■ Instructions for the task
Can you return every one of the entries below exactly as they appear, line for line and without any changes?

■ Supplied entries
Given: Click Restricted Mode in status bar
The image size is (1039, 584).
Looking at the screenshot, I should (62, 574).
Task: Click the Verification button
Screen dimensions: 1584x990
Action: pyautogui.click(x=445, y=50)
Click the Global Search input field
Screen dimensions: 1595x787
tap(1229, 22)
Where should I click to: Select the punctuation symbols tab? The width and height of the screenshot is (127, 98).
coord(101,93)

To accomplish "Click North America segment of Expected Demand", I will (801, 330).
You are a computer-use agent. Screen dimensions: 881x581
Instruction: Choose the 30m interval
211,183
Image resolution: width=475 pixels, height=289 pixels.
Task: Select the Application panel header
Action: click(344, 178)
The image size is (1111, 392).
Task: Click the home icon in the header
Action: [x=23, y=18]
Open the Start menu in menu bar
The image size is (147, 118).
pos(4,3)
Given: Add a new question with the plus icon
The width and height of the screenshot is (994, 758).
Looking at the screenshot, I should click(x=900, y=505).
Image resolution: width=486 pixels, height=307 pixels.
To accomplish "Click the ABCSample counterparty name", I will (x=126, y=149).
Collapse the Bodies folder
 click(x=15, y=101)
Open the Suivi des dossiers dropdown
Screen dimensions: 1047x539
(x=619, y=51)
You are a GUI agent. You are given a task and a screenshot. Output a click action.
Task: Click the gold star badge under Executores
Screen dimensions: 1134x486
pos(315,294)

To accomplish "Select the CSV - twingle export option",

■ Output for this task
Given: Click Restricted Mode in status bar
The image size is (1039, 584).
Looking at the screenshot, I should (62, 574).
Task: Click the Verification button
Screen dimensions: 1584x990
Action: pyautogui.click(x=445, y=50)
Click the Global Search input field
Screen dimensions: 1595x787
tap(1229, 22)
Where should I click to: Select the punctuation symbols tab? The width and height of the screenshot is (127, 98).
coord(101,93)

To accomplish "Click North America segment of Expected Demand", I will (801, 330).
You are a computer-use agent. Screen dimensions: 881x581
Instruction: Choose the 30m interval
211,183
Image resolution: width=475 pixels, height=289 pixels.
Task: Select the Application panel header
Action: click(344, 178)
The image size is (1111, 392).
Task: Click the home icon in the header
Action: [x=23, y=18]
Open the Start menu in menu bar
The image size is (147, 118).
pos(4,3)
Given: Add a new question with the plus icon
The width and height of the screenshot is (994, 758).
Looking at the screenshot, I should click(x=900, y=505).
Image resolution: width=486 pixels, height=307 pixels.
To accomplish "Click the ABCSample counterparty name", I will (x=126, y=149).
Collapse the Bodies folder
 click(x=15, y=101)
Open the Suivi des dossiers dropdown
Screen dimensions: 1047x539
(x=619, y=51)
You are a GUI agent. You are given a task and a screenshot. Output a click action.
Task: Click the gold star badge under Executores
Screen dimensions: 1134x486
pos(315,294)

To accomplish "Select the CSV - twingle export option",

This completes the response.